Task objective: Could you print exactly the lines of the listing below, starting at the line that has "Tamanho (1009, 368)" and ending at the line that has "Dulce de Leche IJs (83, 848)", and only those lines?

Records shown:
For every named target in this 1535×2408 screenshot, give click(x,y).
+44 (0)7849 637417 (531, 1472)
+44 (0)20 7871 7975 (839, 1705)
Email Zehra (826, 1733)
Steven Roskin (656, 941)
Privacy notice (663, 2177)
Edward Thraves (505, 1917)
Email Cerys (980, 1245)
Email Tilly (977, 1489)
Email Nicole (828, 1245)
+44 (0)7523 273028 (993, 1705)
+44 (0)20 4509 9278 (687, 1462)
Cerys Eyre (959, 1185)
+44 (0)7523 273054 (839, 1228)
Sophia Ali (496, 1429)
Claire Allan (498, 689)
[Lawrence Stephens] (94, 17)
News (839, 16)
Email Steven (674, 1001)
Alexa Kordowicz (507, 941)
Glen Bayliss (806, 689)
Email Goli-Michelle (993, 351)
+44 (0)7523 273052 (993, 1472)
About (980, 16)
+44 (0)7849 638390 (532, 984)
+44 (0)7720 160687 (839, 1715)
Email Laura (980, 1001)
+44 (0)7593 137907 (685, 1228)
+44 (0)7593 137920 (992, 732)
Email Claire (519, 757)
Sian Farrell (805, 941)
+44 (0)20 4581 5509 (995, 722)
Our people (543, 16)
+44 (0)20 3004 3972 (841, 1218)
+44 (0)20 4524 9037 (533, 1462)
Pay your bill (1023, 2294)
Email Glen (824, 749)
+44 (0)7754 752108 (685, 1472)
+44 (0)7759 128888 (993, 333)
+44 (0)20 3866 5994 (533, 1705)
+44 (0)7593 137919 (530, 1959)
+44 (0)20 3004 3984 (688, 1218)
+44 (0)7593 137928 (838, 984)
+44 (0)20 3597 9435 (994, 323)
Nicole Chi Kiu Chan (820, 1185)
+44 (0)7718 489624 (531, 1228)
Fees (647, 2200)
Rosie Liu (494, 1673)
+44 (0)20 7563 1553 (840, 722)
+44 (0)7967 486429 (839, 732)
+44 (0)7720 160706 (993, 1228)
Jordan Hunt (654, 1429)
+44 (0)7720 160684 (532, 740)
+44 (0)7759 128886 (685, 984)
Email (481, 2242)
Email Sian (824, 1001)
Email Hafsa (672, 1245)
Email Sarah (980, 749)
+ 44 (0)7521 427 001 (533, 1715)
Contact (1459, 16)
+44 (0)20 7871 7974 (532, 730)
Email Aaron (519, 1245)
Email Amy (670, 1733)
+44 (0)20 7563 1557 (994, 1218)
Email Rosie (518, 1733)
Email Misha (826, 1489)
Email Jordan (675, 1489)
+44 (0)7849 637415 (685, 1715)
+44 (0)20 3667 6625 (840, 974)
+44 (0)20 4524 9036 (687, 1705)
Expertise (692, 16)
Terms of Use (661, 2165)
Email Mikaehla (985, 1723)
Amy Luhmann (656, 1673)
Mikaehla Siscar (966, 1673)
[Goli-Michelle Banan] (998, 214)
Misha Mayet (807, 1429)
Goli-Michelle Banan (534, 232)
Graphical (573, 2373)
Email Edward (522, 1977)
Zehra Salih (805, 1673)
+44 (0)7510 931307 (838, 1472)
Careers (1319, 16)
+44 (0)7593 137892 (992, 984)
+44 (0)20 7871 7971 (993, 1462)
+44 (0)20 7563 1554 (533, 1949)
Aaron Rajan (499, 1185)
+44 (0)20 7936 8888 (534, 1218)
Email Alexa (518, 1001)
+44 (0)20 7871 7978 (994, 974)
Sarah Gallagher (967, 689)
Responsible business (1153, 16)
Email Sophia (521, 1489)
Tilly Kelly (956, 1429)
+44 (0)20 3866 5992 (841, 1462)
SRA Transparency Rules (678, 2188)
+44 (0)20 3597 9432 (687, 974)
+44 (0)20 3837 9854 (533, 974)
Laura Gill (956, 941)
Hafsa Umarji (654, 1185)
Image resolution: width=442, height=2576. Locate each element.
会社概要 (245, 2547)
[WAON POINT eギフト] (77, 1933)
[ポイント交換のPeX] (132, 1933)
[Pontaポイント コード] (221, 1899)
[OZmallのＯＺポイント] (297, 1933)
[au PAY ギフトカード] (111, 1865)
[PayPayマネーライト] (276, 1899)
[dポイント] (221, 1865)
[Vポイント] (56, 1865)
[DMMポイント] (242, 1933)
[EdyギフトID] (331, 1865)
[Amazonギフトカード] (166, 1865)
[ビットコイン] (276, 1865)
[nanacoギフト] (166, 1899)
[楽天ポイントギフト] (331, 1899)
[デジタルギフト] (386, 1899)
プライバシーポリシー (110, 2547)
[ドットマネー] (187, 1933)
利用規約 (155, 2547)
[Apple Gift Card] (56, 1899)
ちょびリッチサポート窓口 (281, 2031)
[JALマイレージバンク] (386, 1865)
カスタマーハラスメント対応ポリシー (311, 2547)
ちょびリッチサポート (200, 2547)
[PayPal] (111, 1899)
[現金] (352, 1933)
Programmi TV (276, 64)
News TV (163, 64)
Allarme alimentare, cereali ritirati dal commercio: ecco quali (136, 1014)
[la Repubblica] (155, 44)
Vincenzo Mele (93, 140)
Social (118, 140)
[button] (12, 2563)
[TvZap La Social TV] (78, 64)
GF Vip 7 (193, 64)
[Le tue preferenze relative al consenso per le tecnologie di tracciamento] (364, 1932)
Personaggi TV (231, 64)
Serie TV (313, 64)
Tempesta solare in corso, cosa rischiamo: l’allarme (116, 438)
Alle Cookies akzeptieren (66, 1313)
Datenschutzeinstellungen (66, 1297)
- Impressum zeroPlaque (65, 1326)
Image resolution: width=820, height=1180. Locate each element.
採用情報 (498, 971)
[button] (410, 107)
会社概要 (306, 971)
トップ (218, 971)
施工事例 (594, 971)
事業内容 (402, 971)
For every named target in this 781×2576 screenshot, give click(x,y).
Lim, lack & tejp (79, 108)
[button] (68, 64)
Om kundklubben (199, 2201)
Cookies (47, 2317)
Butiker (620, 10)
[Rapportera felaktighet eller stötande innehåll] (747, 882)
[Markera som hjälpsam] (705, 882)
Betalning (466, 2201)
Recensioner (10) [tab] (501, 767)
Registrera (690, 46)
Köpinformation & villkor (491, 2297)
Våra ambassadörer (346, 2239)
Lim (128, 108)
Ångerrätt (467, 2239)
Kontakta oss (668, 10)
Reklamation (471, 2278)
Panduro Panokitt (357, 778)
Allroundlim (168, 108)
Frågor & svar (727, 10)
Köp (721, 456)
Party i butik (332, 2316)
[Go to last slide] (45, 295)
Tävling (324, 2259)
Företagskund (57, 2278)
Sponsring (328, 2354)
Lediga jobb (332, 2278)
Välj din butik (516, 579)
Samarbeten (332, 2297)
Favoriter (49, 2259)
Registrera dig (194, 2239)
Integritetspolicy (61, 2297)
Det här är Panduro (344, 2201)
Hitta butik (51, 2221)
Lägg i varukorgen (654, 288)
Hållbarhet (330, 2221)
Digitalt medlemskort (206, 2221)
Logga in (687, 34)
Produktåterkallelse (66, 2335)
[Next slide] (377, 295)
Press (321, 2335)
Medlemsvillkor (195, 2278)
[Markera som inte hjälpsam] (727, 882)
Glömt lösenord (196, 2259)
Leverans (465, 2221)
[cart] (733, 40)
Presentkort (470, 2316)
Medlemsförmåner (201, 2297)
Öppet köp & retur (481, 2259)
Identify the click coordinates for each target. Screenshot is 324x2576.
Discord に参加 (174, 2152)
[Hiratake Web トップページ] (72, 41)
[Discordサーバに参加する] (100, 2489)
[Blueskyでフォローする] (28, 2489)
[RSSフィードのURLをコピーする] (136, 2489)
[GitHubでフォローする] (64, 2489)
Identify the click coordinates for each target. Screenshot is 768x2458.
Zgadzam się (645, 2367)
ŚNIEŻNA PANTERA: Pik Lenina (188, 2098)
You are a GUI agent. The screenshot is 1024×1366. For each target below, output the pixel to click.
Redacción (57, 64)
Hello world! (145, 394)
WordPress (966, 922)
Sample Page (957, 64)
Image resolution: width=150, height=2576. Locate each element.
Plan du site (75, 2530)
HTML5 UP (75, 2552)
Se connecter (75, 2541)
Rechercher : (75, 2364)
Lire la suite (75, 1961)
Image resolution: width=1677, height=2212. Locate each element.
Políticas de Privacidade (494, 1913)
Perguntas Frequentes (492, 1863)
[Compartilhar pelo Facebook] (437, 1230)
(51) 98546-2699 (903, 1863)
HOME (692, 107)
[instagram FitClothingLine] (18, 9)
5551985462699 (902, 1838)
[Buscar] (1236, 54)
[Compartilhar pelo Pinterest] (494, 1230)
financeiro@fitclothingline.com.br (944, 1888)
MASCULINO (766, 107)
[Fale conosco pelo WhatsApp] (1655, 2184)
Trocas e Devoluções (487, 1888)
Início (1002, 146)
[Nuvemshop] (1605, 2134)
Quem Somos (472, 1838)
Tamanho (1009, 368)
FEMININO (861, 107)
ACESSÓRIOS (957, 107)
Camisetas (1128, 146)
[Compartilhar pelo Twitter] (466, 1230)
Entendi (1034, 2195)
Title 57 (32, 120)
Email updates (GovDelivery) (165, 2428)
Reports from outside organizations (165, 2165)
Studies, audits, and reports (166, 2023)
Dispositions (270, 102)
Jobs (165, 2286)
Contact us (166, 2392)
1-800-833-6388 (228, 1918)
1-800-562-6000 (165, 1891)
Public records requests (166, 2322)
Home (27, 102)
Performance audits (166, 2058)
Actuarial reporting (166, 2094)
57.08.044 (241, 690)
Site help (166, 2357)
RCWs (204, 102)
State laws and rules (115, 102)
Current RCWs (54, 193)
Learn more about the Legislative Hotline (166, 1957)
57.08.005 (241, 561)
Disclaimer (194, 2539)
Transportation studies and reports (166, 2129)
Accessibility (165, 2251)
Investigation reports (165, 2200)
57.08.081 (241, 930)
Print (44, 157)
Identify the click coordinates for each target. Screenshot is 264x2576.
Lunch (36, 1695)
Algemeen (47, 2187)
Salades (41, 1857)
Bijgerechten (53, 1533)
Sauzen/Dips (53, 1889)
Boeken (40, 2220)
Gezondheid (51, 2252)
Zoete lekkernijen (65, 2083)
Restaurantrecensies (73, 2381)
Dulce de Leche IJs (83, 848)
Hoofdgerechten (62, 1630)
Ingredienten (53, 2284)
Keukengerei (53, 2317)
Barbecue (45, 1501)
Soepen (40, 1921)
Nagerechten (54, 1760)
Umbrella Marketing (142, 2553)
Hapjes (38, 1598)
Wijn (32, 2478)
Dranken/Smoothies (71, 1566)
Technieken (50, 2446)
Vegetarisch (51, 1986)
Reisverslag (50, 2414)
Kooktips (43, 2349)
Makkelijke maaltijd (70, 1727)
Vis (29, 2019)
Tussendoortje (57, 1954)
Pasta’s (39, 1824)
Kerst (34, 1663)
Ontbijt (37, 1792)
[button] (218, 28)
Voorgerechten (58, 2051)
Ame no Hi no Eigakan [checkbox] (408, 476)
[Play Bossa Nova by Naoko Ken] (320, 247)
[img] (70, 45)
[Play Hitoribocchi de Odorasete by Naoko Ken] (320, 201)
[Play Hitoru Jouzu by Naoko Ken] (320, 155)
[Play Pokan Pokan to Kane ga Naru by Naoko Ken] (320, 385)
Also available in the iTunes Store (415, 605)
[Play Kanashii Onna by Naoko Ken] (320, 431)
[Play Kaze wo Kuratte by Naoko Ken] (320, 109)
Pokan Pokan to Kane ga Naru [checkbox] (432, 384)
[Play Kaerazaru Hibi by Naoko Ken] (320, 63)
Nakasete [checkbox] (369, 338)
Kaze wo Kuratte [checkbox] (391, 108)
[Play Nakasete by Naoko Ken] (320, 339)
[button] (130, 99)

Your solution:
Tamanho (1009, 368)
FEMININO (861, 107)
ACESSÓRIOS (957, 107)
Camisetas (1128, 146)
[Compartilhar pelo Twitter] (466, 1230)
Entendi (1034, 2195)
Title 57 (32, 120)
Email updates (GovDelivery) (165, 2428)
Reports from outside organizations (165, 2165)
Studies, audits, and reports (166, 2023)
Dispositions (270, 102)
Jobs (165, 2286)
Contact us (166, 2392)
1-800-833-6388 (228, 1918)
1-800-562-6000 (165, 1891)
Public records requests (166, 2322)
Home (27, 102)
Performance audits (166, 2058)
Actuarial reporting (166, 2094)
57.08.044 (241, 690)
Site help (166, 2357)
RCWs (204, 102)
State laws and rules (115, 102)
Current RCWs (54, 193)
Learn more about the Legislative Hotline (166, 1957)
57.08.005 (241, 561)
Disclaimer (194, 2539)
Transportation studies and reports (166, 2129)
Accessibility (165, 2251)
Investigation reports (165, 2200)
57.08.081 (241, 930)
Print (44, 157)
Identify the click coordinates for each target. Screenshot is 264x2576.
Lunch (36, 1695)
Algemeen (47, 2187)
Salades (41, 1857)
Bijgerechten (53, 1533)
Sauzen/Dips (53, 1889)
Boeken (40, 2220)
Gezondheid (51, 2252)
Zoete lekkernijen (65, 2083)
Restaurantrecensies (73, 2381)
Dulce de Leche IJs (83, 848)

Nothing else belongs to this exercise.